National Historic Site of Canada
- Designated: 19 May 1927

= Normandale Furnace =

Early 19th-century ironworks in Ontario, Canada

Normandale Furnace was an iron furnace at Normandale in Norfolk County, Ontario, Canada, near the shore of Lake Erie. Operating from 1818 until the late 1840s, it was among the most important early industrial enterprises in Upper Canada and has been called the first successful iron industry in Ontario. The site was designated a National Historic Site of Canada on 19 May 1927.

== Operation ==

The furnace was built between 1816 and 1817 by the English ironmaster John Mason and began production in 1818. It was enlarged in 1821 and 1822. On 22 August 1821 Joseph Van Norman bought the site from Mason's widow, at first with the partners Hiram Capron and George Tillson; he became sole owner on 1 January 1836. Parks Canada records that it produced "stoves, kettles, pots, pans domestic and farm implements between 1818 and the late 1840s".

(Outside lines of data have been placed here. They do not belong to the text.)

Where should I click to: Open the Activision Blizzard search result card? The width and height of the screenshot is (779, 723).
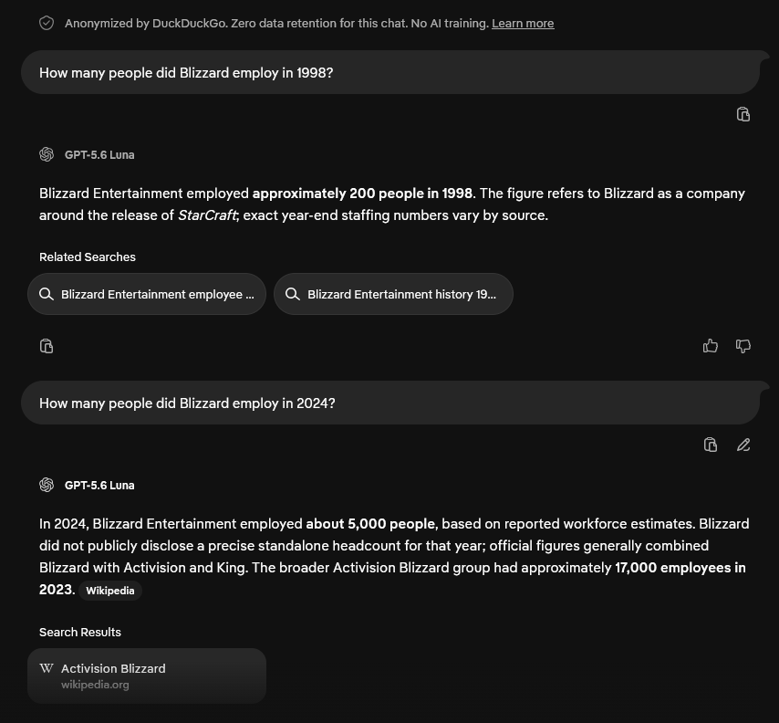(x=147, y=676)
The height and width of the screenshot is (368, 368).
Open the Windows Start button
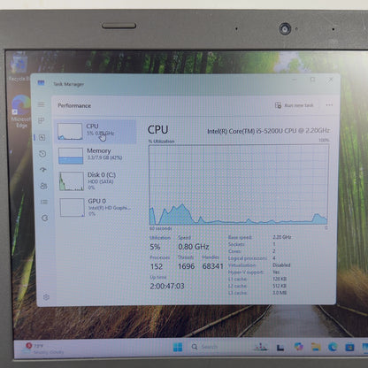coord(178,347)
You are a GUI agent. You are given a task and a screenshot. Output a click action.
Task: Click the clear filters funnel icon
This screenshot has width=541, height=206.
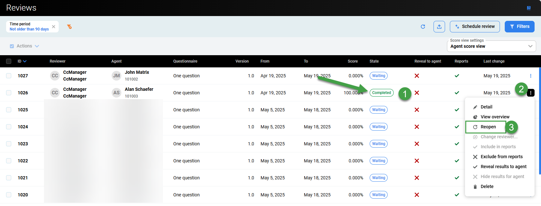click(69, 27)
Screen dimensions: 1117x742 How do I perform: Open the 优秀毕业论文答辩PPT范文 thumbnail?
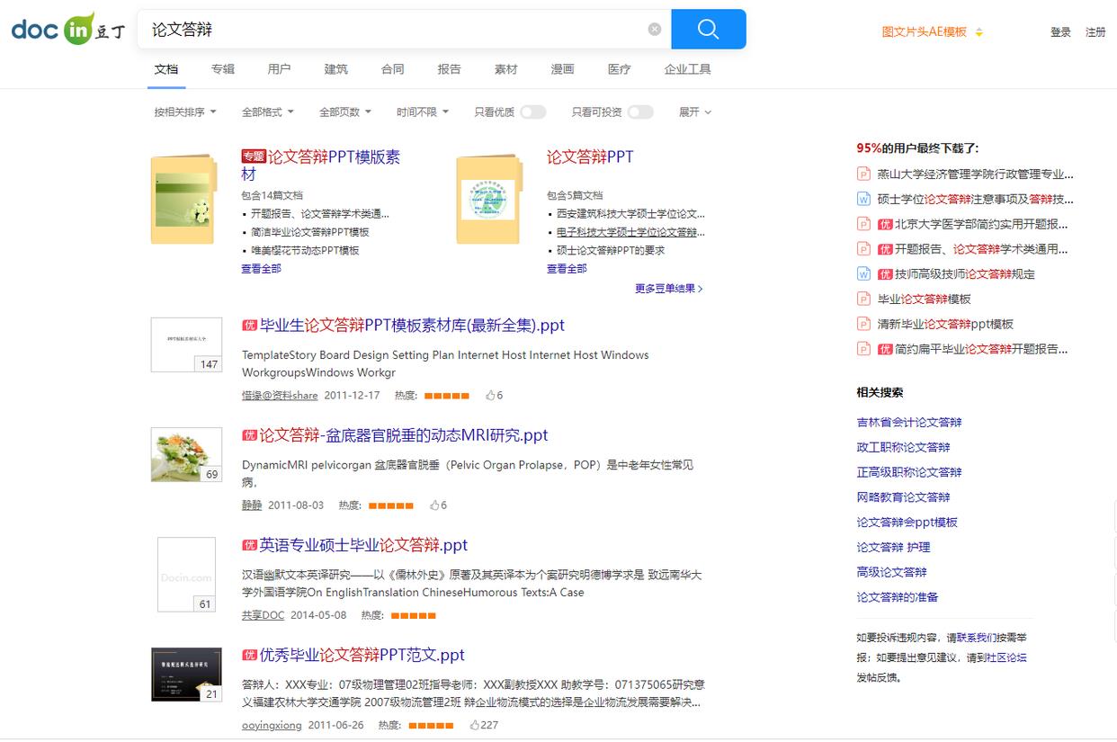click(x=186, y=675)
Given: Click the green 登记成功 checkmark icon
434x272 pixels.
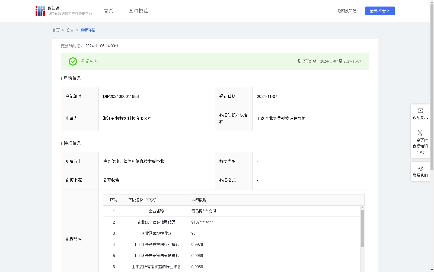Looking at the screenshot, I should point(72,61).
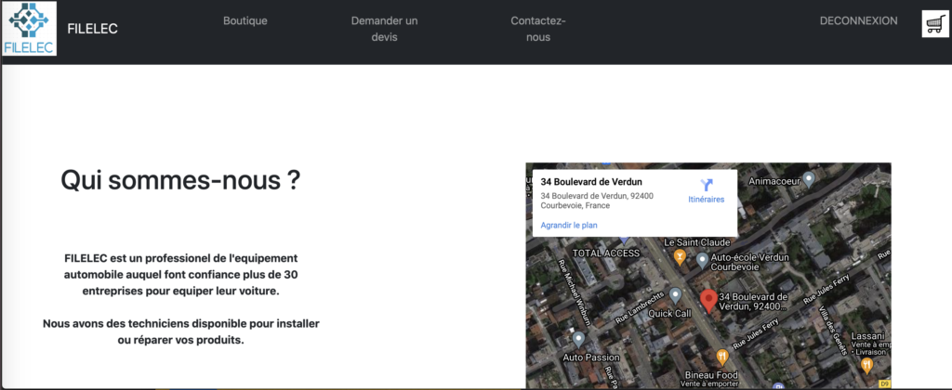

By 1840 the works employed as many as 200 men and turned out about 750 tons of cast and wrought iron goods a year, among them the Van Norman cooking stove.

The furnace drew on local bog iron ore. Its demand for ore and for more than 4,000 cords of wood a year to make charcoal was, in the assessment of the Dictionary of Canadian Biography, an important economic stimulus to the surrounding region. Production ended in 1847, when the local ore had been depleted and Van Norman moved away.